Diversité des situations d'apprentissage (SA) et fréquence des postures des chercheurs.
Diversity of learning situations (SA) and frequency of researchers' postures.
4 Résultats
4.1 Diversité des situations d'apprentissage en lien avec chaque phase de l'innovation
On montre dans un premier temps qu'il existe une relative diversité de situations d'apprentissage, classées selon leur finalité et l'étape du processus d'innovation (Tab. 4).
Les SA visant à explorer, évaluer et/ou programmer des activités sont principalement citées dans les phases d'initiation des processus d'innovation avec une posture très variable des chercheurs impliqués, avec une fréquence élevée comme formateur puis comme apprenant ou explorateur.
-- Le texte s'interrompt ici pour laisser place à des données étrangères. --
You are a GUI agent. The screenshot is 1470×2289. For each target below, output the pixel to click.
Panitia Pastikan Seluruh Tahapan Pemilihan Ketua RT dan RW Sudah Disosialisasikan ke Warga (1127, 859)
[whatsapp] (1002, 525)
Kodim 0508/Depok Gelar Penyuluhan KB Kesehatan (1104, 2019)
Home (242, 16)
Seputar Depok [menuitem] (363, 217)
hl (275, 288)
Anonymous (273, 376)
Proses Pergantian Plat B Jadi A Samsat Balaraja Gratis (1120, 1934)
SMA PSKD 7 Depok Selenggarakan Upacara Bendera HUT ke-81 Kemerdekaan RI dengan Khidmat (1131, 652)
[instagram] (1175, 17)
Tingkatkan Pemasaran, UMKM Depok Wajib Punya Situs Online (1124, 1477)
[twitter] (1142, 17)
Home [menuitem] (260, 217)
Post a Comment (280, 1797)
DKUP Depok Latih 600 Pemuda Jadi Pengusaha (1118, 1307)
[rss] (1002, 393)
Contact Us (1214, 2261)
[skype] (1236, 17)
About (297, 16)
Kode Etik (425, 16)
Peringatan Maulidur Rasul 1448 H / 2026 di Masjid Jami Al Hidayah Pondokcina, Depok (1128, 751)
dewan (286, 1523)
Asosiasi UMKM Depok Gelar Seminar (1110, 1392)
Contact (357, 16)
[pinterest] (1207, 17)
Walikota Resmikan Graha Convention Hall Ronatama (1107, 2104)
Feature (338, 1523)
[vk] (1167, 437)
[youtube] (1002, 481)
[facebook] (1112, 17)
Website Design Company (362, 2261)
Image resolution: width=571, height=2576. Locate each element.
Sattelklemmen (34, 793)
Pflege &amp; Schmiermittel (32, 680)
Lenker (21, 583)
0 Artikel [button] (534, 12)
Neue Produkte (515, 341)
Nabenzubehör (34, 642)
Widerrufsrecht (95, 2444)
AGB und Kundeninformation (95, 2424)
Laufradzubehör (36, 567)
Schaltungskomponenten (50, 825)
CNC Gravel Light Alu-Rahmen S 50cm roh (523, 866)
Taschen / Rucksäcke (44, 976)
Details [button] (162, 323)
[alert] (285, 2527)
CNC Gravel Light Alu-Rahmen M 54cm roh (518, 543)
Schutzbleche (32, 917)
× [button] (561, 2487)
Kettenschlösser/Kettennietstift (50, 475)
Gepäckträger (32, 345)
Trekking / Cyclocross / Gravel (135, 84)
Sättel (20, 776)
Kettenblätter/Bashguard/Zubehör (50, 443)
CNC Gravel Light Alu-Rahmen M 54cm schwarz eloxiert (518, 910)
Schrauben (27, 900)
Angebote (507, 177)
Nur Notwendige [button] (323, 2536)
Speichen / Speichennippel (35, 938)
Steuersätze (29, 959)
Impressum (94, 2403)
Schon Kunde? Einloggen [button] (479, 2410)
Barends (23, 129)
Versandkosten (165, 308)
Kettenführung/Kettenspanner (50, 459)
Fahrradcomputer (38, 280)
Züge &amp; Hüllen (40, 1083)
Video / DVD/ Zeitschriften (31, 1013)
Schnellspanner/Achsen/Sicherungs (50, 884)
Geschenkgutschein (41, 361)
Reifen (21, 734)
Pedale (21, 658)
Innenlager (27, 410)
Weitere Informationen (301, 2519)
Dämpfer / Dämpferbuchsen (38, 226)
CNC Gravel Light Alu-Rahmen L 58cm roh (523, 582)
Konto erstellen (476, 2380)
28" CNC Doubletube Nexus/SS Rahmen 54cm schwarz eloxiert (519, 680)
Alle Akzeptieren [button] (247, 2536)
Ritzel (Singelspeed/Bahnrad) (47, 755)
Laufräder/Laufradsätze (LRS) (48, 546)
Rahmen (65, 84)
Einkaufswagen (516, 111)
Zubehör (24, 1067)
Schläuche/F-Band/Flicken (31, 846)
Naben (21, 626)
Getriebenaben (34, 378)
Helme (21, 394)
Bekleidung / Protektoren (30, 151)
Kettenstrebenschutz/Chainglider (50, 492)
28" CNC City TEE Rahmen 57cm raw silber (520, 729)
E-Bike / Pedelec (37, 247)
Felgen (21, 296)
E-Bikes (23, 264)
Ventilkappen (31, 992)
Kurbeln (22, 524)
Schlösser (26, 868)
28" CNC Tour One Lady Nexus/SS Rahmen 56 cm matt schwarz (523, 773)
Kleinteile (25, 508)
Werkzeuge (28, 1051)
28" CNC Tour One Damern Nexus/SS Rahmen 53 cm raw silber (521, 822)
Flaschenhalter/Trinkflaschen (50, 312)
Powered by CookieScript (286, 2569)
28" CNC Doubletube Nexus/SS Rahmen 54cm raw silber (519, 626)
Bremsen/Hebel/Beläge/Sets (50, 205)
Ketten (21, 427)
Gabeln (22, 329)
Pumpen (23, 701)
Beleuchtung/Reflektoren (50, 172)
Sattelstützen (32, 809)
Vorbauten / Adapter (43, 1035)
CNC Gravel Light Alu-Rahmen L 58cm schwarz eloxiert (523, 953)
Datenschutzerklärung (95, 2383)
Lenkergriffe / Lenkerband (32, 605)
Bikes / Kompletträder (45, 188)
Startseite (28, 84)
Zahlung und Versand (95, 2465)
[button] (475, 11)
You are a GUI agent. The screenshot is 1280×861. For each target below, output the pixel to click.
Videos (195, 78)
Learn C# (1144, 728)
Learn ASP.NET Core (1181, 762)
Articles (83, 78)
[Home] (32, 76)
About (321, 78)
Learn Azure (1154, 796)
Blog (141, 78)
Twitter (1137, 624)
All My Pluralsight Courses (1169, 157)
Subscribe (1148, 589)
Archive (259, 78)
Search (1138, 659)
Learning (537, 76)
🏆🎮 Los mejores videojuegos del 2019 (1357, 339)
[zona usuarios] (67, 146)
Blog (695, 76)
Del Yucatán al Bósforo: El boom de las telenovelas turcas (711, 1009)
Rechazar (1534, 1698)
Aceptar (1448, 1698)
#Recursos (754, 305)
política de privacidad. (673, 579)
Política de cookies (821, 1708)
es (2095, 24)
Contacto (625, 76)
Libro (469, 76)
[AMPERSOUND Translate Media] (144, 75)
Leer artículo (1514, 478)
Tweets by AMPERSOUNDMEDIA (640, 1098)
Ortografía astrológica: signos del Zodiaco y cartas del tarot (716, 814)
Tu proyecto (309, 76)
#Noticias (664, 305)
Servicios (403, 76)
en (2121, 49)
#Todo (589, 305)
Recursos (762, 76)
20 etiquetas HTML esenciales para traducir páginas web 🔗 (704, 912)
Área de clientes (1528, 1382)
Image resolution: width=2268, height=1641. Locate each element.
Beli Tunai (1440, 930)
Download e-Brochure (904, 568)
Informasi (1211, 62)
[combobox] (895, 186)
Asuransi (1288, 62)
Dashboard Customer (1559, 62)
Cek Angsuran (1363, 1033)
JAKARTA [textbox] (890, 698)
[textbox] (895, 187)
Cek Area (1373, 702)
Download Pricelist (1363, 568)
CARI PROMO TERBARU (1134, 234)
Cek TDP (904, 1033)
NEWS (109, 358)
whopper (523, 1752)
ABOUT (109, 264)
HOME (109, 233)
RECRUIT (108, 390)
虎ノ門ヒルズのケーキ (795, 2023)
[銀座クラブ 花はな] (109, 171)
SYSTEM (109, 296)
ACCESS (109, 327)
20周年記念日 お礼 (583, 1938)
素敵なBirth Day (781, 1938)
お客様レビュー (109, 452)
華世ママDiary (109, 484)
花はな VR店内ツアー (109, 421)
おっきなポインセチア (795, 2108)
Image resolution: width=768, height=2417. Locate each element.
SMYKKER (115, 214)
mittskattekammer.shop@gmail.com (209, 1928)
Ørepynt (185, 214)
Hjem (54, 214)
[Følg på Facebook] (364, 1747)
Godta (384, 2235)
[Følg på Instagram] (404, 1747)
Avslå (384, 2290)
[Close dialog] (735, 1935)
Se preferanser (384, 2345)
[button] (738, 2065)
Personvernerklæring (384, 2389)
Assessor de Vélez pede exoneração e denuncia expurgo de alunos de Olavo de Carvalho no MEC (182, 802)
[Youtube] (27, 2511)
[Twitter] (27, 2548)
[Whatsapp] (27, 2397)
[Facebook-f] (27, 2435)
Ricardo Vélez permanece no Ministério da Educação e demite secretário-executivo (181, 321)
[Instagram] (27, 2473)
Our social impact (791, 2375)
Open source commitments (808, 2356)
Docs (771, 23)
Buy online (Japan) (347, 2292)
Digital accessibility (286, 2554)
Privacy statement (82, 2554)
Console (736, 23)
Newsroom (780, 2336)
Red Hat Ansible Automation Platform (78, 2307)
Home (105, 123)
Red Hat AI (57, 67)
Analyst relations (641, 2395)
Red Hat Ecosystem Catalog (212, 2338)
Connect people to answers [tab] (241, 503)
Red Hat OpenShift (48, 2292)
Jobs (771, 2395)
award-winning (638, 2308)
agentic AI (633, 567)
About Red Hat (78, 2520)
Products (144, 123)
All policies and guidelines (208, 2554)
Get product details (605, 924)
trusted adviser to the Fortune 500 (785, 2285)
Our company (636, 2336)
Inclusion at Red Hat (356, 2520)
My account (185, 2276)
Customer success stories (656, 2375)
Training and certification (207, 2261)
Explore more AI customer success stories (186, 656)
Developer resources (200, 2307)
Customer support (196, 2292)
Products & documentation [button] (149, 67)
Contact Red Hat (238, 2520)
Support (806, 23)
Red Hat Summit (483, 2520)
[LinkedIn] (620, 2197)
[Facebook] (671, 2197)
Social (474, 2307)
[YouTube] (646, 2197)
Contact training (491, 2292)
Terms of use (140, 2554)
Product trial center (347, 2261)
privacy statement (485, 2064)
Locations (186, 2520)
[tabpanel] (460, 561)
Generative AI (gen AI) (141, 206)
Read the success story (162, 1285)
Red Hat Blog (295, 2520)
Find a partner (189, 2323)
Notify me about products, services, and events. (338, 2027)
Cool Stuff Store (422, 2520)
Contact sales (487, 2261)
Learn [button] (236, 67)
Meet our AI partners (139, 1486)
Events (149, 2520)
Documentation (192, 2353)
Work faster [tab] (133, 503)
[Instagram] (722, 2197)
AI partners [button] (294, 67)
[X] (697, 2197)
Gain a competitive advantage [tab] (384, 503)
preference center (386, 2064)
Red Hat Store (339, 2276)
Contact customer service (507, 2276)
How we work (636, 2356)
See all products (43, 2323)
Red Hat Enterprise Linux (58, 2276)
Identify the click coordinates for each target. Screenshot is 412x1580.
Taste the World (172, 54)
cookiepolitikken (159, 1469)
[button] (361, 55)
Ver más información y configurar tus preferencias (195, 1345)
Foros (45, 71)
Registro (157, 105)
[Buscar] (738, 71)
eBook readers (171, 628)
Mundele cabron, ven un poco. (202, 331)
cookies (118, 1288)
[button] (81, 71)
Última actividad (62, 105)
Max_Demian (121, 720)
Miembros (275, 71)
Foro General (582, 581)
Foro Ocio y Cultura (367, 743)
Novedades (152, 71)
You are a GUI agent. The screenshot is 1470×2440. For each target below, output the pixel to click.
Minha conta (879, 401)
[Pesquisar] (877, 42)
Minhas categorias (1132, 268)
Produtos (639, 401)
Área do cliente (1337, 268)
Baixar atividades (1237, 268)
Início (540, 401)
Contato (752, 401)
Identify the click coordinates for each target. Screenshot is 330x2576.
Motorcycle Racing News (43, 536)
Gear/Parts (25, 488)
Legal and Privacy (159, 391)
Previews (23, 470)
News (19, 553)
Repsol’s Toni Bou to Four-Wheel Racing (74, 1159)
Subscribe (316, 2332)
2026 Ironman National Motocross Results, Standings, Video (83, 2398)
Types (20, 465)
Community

Généralement, la formation est vue comme un moyen de proposer de nouvelles idées, de sensibiliser à l'intérêt d'une nouvelle approche, ce qui explique son usage pour initier des innovations. Dans la posture de l'apprenant ou de l'explorateur, le chercheur met en place des dispositifs de collecte de données pour mieux comprendre une situation problématique et identifier de nouvelles pistes de résolution du problème rencontré. Les SA liées à des comités de projet ou des cellules de coordination de projet qui sont mises en place pour développer l'innovation, jouent un rôle important dans le renforcement des capacités de gestion, de coordination, de collaboration des chercheurs partenaires du Cirad et des organisations professionnelles des filières.
Les SA visant à mettre en pratique des idées, des nouvelles techniques ou des prototypes sont fréquentes dans les phases de développement de l'innovation. Les SA les plus fréquentes sont des dispositifs d'expérimentation qui impliquent les utilisateurs finaux de l'innovation, et sont centrés sur le renforcement de leurs capacités techniques. La posture des chercheurs se distribue de façon quasi équivalente entre entrepreneur, explorateur et intervenant.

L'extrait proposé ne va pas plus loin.